One of the things Foster does well is the old gee-whiz, I'd like to do that! fun and adventurous side of sf. Whether it's bodysurfing on the back of one of the mantis-like Thranx or hunting a titanic Stavanzer using a medieval version of a WW2 human-guided torpedo, he usually works in sport or diversions that sound like cracking good times.

If he has a fault, it's deus ex machina endings where some ancient superweapon--the forgotten corners of the Commonwealth are littered with such things, thanks to the old Tar Aiym civilization and others-- lances a boil of Ultimate Galactic Evil, saving whole planets. But usually I've had so much fun getting there I don't mind, besides, that's what makes space opera.

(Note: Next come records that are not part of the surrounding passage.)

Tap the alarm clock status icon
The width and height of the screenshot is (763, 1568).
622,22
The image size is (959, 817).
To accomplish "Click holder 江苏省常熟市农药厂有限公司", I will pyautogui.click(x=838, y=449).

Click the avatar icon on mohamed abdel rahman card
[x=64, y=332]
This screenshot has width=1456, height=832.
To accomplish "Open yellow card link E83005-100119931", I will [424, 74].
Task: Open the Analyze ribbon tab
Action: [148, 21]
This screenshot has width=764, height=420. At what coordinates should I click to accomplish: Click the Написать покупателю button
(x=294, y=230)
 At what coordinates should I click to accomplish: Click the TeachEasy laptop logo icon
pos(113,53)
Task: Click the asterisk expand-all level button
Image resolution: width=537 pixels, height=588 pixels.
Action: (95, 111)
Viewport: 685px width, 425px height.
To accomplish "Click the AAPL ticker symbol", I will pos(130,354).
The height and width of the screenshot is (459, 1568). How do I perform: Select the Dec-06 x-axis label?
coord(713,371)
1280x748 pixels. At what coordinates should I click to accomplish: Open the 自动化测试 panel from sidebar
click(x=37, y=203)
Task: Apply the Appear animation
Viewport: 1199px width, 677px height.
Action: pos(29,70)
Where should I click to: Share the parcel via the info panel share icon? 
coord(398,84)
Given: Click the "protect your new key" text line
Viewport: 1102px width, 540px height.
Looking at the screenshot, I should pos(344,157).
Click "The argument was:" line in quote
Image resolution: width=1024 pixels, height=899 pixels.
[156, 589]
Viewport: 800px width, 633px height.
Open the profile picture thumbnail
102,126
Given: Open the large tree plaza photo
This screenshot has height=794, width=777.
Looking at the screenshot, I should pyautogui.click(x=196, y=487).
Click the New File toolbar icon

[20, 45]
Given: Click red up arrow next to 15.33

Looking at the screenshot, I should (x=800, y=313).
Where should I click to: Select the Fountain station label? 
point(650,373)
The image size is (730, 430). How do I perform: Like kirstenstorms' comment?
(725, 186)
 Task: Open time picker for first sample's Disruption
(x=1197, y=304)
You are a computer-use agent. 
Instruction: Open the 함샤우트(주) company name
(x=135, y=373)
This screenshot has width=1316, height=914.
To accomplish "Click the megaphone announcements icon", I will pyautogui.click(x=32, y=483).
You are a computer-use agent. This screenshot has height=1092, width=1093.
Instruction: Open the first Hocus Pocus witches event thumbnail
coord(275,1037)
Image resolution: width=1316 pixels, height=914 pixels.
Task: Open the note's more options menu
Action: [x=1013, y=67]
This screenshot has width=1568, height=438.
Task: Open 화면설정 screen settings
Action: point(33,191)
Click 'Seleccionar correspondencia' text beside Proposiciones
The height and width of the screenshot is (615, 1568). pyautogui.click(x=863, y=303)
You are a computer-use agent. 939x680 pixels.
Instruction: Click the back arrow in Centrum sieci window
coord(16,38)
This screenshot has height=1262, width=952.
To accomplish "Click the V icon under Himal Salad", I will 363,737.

I know Foster, slightly. He very kindly gave me some writing advice and encouragement before I was published. We've eaten pizza together and talked at the cons. Mostly about travel. That's his other passion. He treks to some of the more remote areas of the world getting a feel for the extreme environments he likes to put in his books. The guy's living a full, well-rounded, admirable life on all those royalties and media fiction contracts. I'd be happy to do half as well as he has.

What's next for him? Who knows, he's still got some years to go, I hope (born 1946), and is quite fit. I hope there'll be more Commonwealth novels. United Church Agent Kitten Kai-Sung and her web-footed partner Lieutenant Porsupah always struck me as having great possibilities (they were in Bloodhype, a novel usually put in the Flinx & Pip series even though Flinx is a secondary character).

If you've never tried him, dig up Icerigger. It was the first book of his I'd read and it's a good way to dip your toe into the Commonwealth. Out of print, sadly, but easy to find. It made me eager for more of his stuff. Or if fantasy is your bent, try Spellsinger, it's lively and humorous, the Marxist dragon Falameezar is one of my favorite dragons of all time.

Baby's first writing session

  • Jun. 15th, 2009 at 3:51 PM
baby power
Chats and I hit OP today and the Sprog had his first writing session with daddy at the Borders cafe. He was pretty good.

We've been putting him in disposables when we're on the road, so to speak, but we've had a lot of leak-through issues that we haven't had with cloth. I always thought cloth were less reliable in that regard.

Actually, this post is just an excuse to use the new "Baby Power" LJ icon I just created. That's the Sprog's fist, btw. Like it?